Erfahrungsberichte/Portraits

"Ich hoffe, Sie bleibt noch lange bei uns!

Yasmine (21), keine Geschwister

Der Kampf begann im Oktober 2005, meine Mama war damals 35 Jahre. Sie bemerkte beim Anziehen einen Knoten in der Brust. Sie brach sofort in Panik aus und hatte gleich am nächsten Tag einen Termin beim Frauenarzt. Die schreckliche Nachricht ließ nicht lange auf sich warten: "Brustkrebs"!
Da schießen einem plötzlich tausend Gedanken durch den Kopf: Wird sie jemals wieder so sein wie früher? Kann sie sterben? Wie geht es weiter?

Die OP wurde schon bald durchgeführt. Die hat sie zum Glück gut überstanden. Es folgten Chemotherapie und Bestrahlung, die Haare sind ausgefallen. Das Gute daran war, sie hatte eine neue Liebe gefunden und wurde dadurch gut gestärkt. Wir dachten zunächst: Alles war überstanden. Es ging ihr wieder sehr gut.

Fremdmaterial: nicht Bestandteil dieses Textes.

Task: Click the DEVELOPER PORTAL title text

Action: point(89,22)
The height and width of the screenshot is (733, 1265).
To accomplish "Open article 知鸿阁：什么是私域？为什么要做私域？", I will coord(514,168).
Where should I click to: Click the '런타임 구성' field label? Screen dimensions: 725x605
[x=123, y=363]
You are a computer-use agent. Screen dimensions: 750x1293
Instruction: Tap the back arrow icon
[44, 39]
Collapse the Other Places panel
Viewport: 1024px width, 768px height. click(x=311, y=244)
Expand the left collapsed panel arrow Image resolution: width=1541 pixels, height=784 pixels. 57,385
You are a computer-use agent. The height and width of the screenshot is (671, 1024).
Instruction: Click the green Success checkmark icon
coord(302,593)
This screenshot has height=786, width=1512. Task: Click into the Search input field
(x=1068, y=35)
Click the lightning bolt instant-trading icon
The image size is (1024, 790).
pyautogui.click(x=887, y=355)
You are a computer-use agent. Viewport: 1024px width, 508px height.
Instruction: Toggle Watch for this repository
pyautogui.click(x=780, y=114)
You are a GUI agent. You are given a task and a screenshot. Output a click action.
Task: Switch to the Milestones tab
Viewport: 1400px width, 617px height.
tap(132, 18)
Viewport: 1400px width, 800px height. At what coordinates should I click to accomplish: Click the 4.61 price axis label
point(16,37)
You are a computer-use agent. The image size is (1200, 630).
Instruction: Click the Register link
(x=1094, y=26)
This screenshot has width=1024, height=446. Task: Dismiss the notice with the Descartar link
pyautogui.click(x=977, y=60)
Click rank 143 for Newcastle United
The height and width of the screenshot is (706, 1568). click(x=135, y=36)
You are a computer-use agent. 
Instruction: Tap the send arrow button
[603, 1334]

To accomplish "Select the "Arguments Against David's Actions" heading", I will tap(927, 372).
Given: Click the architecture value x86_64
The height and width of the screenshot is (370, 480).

Im Oktober 2010 musste meine Mama zur Kontrolle. Sie kam nach Hause und ihr war die Angst ins Gesicht geschrieben: Ein großer Rückfall, schlechte Werte und ein Tumor am Lungenflügel war auf dem CT zu sehen. Die zweite OP folgte, und die Ärzte meinten: Beide Lungenflügel sind völlig befallen mit Tumoren. Ein Schock für uns alle!

Sie konnte bald wieder nach Hause, doch man konnte zusehen, wie es ihr immer schlechter geht. Sogar Weihnachten und Silvester musste sie im Krankenhaus verbringen. Zur Zeit bekommt sie wieder Chemotherapie, die sie auch den Rest des Lebens bekommt. Die Ärzte sagten ." Keiner kann sagen, wie lange sie noch hat".

Ich selbst kann sie kaum noch anschauen, weil ich sehe, wie schlecht es ihr geht und wie sie Tag für Tag versucht zu kämpfen. Sie lässt es sich nicht anmerken, aber ich denke, als Tochter sieht man, wenn seine eigene Mama keinen "Bock" mehr hat. Ich hoffe, sie bleibt noch lange bei uns! Ich liebe dich Mama!